Exercise data start

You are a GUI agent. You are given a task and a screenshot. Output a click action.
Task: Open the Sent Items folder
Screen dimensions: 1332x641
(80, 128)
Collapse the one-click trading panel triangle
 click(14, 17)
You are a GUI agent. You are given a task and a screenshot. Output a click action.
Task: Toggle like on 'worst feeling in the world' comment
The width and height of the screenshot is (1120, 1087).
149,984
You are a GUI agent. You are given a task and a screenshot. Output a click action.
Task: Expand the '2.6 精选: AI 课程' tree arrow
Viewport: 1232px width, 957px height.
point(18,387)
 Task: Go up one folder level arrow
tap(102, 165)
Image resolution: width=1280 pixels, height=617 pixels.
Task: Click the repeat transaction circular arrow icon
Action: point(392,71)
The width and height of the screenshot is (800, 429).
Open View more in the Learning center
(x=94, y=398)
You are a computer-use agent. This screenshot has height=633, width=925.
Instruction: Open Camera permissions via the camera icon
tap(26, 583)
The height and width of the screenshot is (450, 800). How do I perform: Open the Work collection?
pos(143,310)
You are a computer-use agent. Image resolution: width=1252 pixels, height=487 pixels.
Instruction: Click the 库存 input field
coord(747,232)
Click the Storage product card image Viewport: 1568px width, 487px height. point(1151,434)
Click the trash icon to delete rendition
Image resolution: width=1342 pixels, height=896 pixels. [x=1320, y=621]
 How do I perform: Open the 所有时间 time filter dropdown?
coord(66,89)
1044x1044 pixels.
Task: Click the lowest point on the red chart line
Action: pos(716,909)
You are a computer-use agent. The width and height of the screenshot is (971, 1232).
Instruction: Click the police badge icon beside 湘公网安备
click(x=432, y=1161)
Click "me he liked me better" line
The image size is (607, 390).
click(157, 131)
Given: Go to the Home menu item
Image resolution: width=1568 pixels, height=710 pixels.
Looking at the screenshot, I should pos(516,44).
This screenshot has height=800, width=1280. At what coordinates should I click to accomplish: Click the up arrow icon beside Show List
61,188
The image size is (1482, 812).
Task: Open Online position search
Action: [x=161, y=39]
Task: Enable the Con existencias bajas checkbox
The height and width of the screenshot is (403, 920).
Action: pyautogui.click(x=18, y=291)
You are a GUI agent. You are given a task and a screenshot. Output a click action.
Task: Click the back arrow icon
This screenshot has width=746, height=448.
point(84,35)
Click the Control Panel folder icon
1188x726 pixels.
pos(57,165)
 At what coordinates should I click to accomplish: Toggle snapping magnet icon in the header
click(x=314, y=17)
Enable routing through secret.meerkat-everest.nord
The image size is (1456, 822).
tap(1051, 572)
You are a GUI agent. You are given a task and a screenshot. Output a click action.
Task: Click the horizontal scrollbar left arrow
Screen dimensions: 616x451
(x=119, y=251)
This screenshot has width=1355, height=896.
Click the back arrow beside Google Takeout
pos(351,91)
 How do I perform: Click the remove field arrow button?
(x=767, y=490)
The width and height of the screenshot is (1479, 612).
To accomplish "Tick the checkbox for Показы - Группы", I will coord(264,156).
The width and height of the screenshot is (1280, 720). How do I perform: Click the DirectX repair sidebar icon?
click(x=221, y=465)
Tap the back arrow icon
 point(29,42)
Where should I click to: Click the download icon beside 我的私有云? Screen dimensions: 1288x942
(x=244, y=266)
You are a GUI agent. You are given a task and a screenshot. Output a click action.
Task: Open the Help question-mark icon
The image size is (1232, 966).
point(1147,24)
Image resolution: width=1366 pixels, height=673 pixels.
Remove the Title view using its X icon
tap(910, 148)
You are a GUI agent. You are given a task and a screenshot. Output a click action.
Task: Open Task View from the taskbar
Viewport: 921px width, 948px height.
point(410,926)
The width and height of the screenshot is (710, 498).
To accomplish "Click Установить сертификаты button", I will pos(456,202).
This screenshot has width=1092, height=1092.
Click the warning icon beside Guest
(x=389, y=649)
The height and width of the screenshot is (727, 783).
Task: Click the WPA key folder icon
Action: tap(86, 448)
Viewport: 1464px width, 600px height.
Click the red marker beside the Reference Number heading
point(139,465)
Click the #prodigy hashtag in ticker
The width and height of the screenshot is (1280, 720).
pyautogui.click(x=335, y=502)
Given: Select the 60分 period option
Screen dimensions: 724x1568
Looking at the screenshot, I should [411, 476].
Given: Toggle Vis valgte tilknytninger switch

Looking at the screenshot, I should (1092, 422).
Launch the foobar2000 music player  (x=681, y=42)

Exercise data end

Required work
Rewrite the records starting at the line that contains "Click the Storage" and ending at the line that contains "click(157, 131)", with "icon" changed to "symbol" and everything else left as it is. Return only those lines.

Finished exercise
Click the Storage product card image Viewport: 1568px width, 487px height. point(1151,434)
Click the trash symbol to delete rendition
Image resolution: width=1342 pixels, height=896 pixels. [x=1320, y=621]
 How do I perform: Open the 所有时间 time filter dropdown?
coord(66,89)
1044x1044 pixels.
Task: Click the lowest point on the red chart line
Action: pos(716,909)
You are a computer-use agent. The width and height of the screenshot is (971, 1232).
Instruction: Click the police badge symbol beside 湘公网安备
click(x=432, y=1161)
Click "me he liked me better" line
The image size is (607, 390).
click(157, 131)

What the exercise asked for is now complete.